> For clean Markdown of any page, append .md to the page URL.
> For a complete documentation index, see https://docs.nvidia.com/nemo/automodel/llms.txt.
> For AI client integration (Claude Code, Cursor, etc.), connect to the MCP server at https://docs.nvidia.com/nemo/automodel/_mcp/server.

# nemo_automodel.components.speculative.eagle.remote.transport

Dedicated NCCL transport for GPU-to-GPU supervision-tensor transfer.

A 2-process NCCL group connects the target server (rank 0) to the training
client (rank 1). HTTP stays the control plane (input\_ids up, tensor metadata
down); this group is the data plane for the large supervision tensors, working
over NVLink intra-node and RDMA/RoCE inter-node.

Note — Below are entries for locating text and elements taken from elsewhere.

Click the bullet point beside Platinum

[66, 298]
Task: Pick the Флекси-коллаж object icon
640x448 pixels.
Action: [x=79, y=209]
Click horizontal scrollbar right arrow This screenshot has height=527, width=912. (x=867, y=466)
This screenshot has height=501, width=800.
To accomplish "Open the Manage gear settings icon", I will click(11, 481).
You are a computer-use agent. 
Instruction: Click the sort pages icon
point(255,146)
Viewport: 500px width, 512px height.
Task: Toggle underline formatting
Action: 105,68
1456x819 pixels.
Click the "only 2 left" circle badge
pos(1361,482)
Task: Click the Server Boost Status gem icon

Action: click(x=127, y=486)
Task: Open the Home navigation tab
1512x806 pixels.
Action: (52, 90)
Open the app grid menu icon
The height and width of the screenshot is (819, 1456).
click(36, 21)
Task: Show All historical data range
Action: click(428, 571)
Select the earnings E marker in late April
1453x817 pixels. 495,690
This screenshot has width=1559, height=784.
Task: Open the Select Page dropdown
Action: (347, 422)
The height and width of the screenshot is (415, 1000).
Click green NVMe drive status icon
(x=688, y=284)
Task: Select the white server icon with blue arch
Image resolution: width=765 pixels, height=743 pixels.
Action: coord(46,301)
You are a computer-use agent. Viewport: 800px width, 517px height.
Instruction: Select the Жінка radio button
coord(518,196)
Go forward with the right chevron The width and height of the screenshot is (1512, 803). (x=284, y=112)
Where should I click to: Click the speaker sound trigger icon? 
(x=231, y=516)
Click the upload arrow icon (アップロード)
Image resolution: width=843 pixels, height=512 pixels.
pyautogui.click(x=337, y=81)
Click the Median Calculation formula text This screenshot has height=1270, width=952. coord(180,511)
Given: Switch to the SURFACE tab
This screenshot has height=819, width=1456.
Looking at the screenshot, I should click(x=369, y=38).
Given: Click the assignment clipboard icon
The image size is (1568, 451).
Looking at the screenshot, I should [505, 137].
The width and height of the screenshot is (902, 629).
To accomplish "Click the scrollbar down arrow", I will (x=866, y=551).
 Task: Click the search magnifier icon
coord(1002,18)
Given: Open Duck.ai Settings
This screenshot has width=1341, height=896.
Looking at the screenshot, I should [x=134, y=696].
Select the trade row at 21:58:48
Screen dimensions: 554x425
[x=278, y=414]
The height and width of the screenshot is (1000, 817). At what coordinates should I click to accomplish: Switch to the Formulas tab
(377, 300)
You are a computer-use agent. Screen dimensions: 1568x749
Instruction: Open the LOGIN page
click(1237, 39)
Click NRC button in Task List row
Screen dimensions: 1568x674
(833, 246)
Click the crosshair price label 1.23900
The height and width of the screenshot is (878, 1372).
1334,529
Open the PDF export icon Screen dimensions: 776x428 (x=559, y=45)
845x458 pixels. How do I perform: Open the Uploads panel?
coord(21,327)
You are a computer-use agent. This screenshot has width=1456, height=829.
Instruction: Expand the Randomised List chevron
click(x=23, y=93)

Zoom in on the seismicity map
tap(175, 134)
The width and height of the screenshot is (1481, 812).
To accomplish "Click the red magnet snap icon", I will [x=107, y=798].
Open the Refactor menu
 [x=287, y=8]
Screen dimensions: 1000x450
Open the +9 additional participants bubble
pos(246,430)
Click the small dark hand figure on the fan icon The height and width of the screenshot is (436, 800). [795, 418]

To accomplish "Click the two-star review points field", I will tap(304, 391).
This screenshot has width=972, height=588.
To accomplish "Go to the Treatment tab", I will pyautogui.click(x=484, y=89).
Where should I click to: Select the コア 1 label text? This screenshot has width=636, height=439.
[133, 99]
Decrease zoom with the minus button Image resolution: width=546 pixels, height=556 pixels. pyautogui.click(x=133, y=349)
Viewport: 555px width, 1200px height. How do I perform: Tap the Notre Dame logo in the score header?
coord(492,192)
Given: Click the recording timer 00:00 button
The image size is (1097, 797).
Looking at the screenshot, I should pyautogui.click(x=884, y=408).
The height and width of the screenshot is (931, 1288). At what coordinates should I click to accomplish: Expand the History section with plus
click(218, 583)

The group is created from an explicit `TCPStore` so it is independent of the
training job's default process group. We delegate the actual group creation to
SGLang's `init_custom_process_group` (the proven path; it builds a *non*
default group from a provided store). SGLang is an optional, non-bundled
dependency -- when it is absent :meth:`NCCLTransport.initialize` returns False
and the caller falls back to the binary wire format.

Environment variables:

* `NEMO_EAGLE_ENABLE_NCCL` -- `"1"` (default) to attempt NCCL, `"0"` to
  force the wire-format fallback.
* `NEMO_EAGLE_NCCL_PORT` -- TCP rendezvous port (default: HTTP port + 100).

## Module Contents

### Classes

| Name                                                                                           | Description                                                                   |
| ---------------------------------------------------------------------------------------------- | ----------------------------------------------------------------------------- |
| [`NCCLTransport`](#nemo_automodel-components-speculative-eagle-remote-transport-NCCLTransport) | A dedicated 2-process NCCL group between server (rank 0) and client (rank 1). |

### Data

[`_ELEMENT_SIZE`](#nemo_automodel-components-speculative-eagle-remote-transport-_ELEMENT_SIZE)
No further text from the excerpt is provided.